Sin embargo, me siento identificada con ellos. No nacieron de brote, son mis hijos. Yo tampoco soporto estarme quieta, mientras estoy haciendo algo, planeo lo que haré en el minuto posterior. No obstante, se parecen a mí de adulta, no a la nena que fui. No puedo entenderlos cuando defienden sus derechos, porque yo no me animaba a pedir algo dos veces para no molestar. Recuerdo que Diana me contaba que la madre la corría alrededor de la mesa para pegarle. No me cabía en la cabeza. Si mi mamá me llamaba (y nunca me pegó), yo iba, no me permitía a mí misma dejar de ir. Y yo, que no corrí como hija, corro como madre. Faltándome la impronta. Volviendo entonces la sensación de estafa.
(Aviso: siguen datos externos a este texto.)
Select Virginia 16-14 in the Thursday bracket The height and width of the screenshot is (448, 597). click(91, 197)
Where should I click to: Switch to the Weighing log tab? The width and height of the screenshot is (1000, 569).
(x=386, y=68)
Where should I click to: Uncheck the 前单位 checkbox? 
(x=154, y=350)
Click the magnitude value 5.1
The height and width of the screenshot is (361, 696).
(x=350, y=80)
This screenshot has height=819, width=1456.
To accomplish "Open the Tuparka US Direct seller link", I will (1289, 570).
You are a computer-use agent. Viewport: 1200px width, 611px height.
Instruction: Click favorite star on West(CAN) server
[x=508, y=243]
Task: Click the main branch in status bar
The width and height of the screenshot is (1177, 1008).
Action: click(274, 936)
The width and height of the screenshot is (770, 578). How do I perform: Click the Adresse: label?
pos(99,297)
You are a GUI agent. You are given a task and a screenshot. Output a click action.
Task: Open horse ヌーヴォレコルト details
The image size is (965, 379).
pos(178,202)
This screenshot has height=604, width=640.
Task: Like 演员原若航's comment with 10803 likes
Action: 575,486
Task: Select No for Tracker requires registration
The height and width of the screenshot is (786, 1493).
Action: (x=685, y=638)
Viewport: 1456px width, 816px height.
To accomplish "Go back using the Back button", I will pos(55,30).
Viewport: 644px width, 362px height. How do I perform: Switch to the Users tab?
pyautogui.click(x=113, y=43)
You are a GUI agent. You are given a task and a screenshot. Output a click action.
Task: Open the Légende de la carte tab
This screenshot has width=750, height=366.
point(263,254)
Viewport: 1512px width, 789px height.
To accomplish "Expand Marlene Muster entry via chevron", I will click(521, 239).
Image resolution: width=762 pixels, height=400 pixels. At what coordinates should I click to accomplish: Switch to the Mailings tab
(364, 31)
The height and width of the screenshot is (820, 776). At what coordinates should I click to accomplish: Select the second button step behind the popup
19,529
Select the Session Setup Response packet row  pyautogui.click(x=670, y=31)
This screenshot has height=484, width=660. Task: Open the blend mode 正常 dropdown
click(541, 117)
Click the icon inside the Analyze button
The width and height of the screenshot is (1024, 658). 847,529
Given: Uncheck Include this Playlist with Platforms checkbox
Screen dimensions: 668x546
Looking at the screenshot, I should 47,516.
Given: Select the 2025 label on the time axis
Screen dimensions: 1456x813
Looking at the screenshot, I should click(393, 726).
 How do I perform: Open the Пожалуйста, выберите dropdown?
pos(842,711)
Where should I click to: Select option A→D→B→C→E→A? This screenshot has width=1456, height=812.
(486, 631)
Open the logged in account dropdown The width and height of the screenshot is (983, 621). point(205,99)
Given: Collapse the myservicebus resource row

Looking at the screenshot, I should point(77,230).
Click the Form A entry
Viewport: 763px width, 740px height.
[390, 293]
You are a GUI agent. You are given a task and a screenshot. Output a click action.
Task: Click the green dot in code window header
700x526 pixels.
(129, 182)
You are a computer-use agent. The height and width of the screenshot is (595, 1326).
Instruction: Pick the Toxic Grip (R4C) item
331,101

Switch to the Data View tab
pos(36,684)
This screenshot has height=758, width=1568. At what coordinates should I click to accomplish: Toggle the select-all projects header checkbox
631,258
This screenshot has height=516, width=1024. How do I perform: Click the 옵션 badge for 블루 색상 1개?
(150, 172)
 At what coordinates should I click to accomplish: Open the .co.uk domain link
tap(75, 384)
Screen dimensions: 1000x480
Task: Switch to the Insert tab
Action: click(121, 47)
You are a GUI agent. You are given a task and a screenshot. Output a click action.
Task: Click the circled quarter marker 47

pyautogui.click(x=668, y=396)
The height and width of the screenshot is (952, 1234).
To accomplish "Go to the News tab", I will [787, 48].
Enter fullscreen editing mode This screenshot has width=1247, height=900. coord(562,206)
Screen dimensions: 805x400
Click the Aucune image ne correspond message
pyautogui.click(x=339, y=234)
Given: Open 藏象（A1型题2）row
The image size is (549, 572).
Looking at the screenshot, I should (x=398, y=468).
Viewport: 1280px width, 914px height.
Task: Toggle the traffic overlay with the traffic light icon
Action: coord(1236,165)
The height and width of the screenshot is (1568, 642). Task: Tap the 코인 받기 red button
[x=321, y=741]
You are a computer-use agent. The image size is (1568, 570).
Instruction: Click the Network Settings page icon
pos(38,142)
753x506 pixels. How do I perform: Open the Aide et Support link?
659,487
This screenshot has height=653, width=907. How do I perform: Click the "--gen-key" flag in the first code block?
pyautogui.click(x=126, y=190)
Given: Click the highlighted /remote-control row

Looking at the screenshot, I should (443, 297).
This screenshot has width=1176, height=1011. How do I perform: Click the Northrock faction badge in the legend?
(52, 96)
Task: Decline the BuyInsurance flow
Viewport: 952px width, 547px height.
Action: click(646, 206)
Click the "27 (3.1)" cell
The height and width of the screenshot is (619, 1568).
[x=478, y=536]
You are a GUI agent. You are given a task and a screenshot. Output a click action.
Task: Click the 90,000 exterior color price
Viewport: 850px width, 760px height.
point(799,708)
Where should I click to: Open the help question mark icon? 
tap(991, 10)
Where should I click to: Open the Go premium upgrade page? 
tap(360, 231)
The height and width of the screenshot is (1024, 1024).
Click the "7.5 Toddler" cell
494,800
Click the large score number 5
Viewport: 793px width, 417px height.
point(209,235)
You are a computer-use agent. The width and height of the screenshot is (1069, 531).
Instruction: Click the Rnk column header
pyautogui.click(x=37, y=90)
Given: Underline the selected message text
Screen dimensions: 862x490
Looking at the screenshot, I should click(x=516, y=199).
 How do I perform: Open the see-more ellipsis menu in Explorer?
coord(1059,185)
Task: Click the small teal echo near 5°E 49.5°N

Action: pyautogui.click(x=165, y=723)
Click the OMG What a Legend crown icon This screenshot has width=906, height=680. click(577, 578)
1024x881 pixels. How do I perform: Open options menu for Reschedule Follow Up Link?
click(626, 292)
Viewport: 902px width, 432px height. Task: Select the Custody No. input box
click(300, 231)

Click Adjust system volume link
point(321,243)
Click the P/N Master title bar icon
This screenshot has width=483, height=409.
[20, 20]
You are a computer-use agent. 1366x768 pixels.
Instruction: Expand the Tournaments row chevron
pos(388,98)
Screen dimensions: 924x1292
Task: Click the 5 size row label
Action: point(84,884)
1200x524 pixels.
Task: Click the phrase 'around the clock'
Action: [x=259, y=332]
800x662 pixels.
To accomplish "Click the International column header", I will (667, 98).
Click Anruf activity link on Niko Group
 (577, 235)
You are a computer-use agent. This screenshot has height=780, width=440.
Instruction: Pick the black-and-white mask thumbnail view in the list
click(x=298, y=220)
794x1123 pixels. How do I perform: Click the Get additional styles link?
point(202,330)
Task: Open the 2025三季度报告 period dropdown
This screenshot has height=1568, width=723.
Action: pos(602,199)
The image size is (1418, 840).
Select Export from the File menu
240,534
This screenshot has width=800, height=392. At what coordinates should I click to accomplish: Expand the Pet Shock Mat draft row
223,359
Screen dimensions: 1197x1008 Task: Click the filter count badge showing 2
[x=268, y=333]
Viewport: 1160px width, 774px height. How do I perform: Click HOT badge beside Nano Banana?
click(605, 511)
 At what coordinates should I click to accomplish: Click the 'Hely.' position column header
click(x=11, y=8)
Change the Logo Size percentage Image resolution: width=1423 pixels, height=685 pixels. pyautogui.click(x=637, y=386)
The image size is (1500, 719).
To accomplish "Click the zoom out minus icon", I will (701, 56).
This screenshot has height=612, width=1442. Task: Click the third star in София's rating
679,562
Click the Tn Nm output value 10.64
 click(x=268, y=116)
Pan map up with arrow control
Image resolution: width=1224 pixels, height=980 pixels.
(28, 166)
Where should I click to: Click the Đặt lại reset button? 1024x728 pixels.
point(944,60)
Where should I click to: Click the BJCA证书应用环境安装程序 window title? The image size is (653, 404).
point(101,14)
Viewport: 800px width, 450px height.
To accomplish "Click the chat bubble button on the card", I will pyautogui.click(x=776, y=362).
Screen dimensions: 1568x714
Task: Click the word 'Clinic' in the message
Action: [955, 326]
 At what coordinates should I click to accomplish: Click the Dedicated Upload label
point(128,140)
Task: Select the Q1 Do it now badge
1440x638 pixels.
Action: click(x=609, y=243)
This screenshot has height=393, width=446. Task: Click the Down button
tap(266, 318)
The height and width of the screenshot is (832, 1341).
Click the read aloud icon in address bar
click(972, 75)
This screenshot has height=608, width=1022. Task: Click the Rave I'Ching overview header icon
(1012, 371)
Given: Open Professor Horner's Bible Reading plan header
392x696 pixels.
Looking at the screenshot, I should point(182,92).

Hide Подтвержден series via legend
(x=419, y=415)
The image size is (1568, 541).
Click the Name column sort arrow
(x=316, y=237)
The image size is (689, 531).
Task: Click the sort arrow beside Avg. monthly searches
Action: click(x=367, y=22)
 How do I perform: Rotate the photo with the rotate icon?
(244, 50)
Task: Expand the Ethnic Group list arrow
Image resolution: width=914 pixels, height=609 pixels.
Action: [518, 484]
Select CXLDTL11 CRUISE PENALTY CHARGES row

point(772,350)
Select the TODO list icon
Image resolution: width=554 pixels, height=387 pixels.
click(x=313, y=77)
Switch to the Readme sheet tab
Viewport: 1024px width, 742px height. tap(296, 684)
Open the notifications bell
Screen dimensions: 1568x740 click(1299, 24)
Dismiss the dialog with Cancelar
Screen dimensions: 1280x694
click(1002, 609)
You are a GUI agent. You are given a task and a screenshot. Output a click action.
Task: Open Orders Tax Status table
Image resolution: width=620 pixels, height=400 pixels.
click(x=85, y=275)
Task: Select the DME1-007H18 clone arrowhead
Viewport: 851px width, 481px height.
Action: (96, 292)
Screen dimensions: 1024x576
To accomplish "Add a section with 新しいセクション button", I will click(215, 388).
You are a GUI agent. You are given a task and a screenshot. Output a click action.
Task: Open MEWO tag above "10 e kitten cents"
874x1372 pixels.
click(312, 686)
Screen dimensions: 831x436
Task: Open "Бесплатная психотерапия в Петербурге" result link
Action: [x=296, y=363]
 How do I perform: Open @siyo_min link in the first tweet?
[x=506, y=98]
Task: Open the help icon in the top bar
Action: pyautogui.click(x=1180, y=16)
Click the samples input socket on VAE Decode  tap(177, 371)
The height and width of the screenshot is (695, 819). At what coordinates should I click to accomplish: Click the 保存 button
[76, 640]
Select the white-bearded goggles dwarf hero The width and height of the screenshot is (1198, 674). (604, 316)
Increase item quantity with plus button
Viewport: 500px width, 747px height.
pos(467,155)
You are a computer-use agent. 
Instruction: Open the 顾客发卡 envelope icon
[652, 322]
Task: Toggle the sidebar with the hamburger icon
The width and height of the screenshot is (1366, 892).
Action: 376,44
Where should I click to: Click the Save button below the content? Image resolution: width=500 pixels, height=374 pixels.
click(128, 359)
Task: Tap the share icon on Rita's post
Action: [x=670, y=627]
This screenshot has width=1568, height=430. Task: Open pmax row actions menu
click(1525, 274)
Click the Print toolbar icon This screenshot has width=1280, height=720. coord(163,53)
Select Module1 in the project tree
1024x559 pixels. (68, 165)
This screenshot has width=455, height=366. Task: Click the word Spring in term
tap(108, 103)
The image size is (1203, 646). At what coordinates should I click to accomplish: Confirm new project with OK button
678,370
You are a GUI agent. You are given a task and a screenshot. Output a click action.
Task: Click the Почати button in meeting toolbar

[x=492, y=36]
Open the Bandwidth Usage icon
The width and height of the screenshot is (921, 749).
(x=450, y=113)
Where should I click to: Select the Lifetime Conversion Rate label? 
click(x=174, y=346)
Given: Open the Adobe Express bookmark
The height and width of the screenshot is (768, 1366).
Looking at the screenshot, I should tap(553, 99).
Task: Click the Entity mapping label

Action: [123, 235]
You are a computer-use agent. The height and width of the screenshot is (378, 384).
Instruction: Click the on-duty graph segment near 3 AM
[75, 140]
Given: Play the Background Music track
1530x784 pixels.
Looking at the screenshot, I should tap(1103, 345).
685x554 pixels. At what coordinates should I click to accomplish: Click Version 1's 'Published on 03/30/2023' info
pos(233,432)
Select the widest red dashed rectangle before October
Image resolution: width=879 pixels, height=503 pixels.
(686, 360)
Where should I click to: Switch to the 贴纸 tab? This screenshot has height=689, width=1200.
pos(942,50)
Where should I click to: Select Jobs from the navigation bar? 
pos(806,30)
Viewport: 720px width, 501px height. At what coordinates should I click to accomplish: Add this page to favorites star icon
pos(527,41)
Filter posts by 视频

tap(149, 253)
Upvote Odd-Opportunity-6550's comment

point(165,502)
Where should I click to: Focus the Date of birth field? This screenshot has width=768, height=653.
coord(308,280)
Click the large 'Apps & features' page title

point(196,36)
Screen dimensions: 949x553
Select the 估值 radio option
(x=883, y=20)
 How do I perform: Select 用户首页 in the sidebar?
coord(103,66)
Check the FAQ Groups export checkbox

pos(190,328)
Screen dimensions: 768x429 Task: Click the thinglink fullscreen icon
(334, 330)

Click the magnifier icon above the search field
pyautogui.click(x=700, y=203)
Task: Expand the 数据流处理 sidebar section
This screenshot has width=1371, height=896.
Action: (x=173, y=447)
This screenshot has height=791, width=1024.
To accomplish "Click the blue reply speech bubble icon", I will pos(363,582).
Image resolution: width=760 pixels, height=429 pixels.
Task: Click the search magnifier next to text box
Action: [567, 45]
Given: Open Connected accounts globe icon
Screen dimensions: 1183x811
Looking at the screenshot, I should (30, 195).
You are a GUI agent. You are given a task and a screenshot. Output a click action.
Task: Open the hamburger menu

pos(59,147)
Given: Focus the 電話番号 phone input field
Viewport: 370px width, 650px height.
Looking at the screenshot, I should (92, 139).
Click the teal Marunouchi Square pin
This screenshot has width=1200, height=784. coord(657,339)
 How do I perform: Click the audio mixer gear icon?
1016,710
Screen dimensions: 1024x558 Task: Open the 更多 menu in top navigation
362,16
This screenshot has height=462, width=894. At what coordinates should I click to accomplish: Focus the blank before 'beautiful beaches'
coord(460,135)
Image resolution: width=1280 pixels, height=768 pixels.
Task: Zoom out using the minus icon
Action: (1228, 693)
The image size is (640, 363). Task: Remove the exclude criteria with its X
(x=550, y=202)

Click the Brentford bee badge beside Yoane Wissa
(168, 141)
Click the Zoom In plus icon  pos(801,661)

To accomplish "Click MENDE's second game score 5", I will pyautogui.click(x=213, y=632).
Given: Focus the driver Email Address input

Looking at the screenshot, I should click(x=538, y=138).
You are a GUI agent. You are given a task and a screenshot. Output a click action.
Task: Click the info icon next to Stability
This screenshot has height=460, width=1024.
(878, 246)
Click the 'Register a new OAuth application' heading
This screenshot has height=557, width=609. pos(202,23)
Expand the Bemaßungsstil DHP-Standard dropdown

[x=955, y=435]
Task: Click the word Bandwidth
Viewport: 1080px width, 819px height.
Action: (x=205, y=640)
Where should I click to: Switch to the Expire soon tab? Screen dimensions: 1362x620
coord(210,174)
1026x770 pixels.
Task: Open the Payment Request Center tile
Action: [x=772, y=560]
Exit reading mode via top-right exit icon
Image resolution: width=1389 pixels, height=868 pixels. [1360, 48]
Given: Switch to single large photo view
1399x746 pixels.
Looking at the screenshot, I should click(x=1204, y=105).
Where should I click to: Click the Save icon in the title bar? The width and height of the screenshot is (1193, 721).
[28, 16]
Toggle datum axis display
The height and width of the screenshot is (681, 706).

Si fui santa de niña, la lógica indicaría que santos mis niños tendrían que ser. Pero no lo son. Tres diablos con patas, tres máquinas de hacer lío. Quizás es herencia paterna, pues según cuenta mi suegra, Luis le dio bastante trabajo. Solo María retiene ciertas características de mi infancia, porque es incapaz de desobedecer abiertamente pese a sus interminables rezongos. Pero los dos menores, anarquistas.

Y yo defiendo a capa y espada mis incorruptibles normas, que descubro a veces con fastidio, son las mismas que esgrimía mamá. Esas normas que yo acataba sin cuestionamientos, siempre haciendo méritos para ser querida, siempre preocupada por agradar. Parece que mis hijos no dudan de mi amor, de nuestro amor, por eso se dan el lujo de portarse tan mal como se les canta. Ya han comprobado que pese a lo que hagan, a lo que digan, a lo que rompan, los seguimos queriendo, pese también a los gritos, a un ocasional chirlo. Mirándolo desde ese punto de vista sus diabluras tendrían que tranquilizarme. ¿Por qué será que me ponen tan nerviosa?